Entries giving target coordinates:

--------------------------------

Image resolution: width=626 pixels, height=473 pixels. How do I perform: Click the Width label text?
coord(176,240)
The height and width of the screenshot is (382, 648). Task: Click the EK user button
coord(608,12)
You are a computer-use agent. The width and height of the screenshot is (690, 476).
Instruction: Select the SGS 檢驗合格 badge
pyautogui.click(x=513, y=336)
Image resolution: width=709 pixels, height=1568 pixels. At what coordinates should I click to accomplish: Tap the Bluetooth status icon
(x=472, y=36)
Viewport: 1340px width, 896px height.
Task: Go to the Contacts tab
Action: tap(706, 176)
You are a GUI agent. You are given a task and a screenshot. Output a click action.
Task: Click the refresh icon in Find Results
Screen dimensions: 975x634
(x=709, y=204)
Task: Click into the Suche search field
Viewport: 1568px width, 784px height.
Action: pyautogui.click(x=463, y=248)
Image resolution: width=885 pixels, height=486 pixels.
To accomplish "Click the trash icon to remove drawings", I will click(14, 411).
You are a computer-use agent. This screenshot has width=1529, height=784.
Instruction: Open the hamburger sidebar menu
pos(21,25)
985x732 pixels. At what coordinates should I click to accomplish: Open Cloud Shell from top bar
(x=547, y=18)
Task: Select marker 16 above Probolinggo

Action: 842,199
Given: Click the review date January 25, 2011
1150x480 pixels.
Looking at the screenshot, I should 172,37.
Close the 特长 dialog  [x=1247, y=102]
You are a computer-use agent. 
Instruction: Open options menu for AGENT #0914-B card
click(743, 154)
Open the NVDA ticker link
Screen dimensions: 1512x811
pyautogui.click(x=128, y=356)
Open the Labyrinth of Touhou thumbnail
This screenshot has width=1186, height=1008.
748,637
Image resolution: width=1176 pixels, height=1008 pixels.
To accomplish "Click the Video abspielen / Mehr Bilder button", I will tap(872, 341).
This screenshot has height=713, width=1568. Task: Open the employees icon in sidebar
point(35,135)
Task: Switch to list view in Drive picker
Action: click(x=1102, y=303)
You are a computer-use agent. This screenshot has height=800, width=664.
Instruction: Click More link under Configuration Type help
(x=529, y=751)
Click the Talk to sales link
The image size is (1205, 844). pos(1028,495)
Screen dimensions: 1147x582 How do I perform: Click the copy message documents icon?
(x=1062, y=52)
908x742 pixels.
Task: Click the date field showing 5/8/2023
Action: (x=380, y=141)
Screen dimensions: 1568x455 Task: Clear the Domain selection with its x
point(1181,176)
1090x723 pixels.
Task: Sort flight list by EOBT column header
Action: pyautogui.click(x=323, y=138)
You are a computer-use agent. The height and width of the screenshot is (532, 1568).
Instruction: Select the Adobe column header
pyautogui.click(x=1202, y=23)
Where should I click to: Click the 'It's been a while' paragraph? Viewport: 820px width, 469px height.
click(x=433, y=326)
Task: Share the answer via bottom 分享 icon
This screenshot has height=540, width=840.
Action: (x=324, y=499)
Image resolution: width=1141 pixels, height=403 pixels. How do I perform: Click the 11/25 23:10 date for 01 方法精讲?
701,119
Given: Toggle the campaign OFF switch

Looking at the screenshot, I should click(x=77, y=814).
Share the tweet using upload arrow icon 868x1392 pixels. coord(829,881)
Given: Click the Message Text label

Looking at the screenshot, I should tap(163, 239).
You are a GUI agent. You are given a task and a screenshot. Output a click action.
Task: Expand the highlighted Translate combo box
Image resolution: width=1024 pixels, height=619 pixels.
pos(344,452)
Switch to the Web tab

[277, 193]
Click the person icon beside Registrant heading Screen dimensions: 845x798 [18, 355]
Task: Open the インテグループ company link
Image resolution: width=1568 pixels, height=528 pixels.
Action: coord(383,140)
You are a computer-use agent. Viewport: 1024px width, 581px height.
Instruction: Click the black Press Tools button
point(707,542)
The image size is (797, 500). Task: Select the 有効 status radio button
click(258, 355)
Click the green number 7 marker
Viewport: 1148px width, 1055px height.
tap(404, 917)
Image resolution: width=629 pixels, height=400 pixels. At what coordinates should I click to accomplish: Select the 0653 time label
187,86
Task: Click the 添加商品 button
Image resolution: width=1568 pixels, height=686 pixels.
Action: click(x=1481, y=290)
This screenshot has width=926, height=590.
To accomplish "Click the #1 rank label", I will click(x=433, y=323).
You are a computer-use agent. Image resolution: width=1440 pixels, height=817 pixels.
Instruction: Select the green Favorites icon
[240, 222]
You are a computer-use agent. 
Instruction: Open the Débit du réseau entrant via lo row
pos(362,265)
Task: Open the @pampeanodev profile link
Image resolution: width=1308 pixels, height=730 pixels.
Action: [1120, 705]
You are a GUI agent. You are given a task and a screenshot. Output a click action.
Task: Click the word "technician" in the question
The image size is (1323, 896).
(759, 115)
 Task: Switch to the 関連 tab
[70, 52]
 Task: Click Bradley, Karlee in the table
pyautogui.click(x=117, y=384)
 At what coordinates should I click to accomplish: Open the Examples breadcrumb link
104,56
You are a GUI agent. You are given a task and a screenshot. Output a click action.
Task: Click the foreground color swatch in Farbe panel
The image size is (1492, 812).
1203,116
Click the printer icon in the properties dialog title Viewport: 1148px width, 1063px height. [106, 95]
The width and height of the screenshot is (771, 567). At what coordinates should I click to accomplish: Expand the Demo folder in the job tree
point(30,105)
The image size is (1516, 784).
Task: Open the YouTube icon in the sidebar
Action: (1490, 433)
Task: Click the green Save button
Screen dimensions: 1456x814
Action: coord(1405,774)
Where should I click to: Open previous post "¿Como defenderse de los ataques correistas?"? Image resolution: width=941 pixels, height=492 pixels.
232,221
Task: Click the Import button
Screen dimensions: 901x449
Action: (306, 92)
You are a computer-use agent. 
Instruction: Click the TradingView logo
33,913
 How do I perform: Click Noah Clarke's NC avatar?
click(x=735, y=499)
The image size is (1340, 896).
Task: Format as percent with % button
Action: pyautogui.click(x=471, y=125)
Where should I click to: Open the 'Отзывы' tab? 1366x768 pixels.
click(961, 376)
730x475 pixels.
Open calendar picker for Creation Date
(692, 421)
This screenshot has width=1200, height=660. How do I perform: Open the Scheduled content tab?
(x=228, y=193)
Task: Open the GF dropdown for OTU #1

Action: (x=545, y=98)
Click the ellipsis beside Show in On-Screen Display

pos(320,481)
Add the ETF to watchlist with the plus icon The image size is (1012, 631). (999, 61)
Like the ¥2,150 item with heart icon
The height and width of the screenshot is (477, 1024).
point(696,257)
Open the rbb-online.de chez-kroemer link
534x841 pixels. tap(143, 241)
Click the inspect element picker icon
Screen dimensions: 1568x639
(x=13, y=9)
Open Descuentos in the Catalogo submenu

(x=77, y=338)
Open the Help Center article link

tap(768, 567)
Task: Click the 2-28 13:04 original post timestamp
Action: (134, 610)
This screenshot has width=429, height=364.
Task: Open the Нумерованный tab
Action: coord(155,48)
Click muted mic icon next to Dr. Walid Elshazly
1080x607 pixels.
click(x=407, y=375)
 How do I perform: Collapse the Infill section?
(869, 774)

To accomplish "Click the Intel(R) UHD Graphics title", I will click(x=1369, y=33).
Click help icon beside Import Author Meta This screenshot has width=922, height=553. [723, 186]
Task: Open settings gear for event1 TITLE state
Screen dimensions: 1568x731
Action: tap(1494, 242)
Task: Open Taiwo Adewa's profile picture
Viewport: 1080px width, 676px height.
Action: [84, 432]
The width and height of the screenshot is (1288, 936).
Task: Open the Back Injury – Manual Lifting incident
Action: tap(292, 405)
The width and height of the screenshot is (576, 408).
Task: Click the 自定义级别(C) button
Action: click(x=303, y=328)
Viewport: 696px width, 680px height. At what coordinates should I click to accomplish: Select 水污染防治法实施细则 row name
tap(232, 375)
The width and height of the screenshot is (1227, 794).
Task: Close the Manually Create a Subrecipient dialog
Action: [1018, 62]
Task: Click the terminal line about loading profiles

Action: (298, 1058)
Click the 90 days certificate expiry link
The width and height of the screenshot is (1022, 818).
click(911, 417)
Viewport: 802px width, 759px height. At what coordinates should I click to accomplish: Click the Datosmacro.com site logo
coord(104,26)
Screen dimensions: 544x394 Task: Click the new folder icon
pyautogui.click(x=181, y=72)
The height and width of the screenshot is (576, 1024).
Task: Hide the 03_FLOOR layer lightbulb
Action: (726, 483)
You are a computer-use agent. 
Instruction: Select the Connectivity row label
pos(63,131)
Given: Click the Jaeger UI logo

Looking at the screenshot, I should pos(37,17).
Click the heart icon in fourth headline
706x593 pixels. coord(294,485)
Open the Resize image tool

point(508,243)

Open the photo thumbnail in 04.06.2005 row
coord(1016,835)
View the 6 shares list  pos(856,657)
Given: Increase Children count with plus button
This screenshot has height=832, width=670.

--------------------------------

* What you have to do
Please lay out the lines of the material from the one containing "View the 6 shares" through the end of the material, both ends included, as a JSON list of strings with one string per line and blank lines left out.

* Response
[
  "View the 6 shares list  pos(856,657)",
  "Given: Increase Children count with plus button",
  "This screenshot has height=832, width=670."
]